PVT/Superstock SAL3803476915 Broad Billed Hummingbird 24 x 18 Poster Print

A hummingbird’s only natural habitat (the place where they live) is in the America’s. Their range is as far north as Alaska and as far south as Chile. Most hummingbirds live in the South America. (See the Hummingbird Habitat Maps by clicking the link on the left side of the screen.

There are over three hundred (300) types or species of hummingbirds making hummingbirds the second largest species of bird in the Western Hemisphere. Ecuador has the largest number of types or species of hummingbirds. There are more than 50 types or species of hummingbirds that breed in Mexico, more than 15 types or species of hummingbirds that breed in the United States, and more than 3 types or species of hummingbirds that breed in Canada.

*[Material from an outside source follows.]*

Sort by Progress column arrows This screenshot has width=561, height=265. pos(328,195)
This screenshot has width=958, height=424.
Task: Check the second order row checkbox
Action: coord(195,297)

Many hummingbirds love the habitat of wooded and forested areas that have lots of flowers and well as in meadows and grasslands. There are also plenty of hummingbirds living quite well in large cities, cool areas, warm areas, places that get snow, and desert environments. Hummingbirds are usually looking for nectar to drink, bugs to eat, and a significant other to fly with.

Hummingbirds live at a variety of altitudes across their habitats. They will range anywhere between sea level to fourteen-thousand (14,000) feet above sea level in the Andes Mountains.

Most hummingbirds like the habitat of Central and South America and will stay here all year long. A few of them will travel north every year.

Ruby-Throated Hummingbirds will usually summer* east of the Mississippi River, while Allen Hummingbirds stay mostly one the west coast in California. Rufous Hummingbirds will fly as far north as Alaska, and Anna’s will go into Canada.

Try not to think of a hummingbird habitat as just a garden. When creating a hummingbird habitat think of it as creating a micro-habitat for hummingbirds. This is because you need to think about the type of garden you want to plant, the type of feeder you want to use, and the nectar to make. Also think of having places for hummingbirds to perch, bugs to eat, sun to fly in, and shade to rest in. Think of sheltered locations for mother hummingbirds to make a nest and have a baby hummingbird or two. And think of space for a hummingbird to fly around.

Hummingbirds are so used to people in their habitats that once they trust you, they will come right up to you. It is not unusual for a hummingbird to check out a person to see if any brightly colored clothing will produce nectar. Some hummingbirds will drink from a feeder right in your hands and will even perch on a still finger next to a feeder to drink.

Do not try to make a hummingbird habitat in a cage as it is illegal to do so and bad for the free willed hummingbird.

See different types of hummingbird habitats and report what hummingbirds live in your area with our Habitat Maps.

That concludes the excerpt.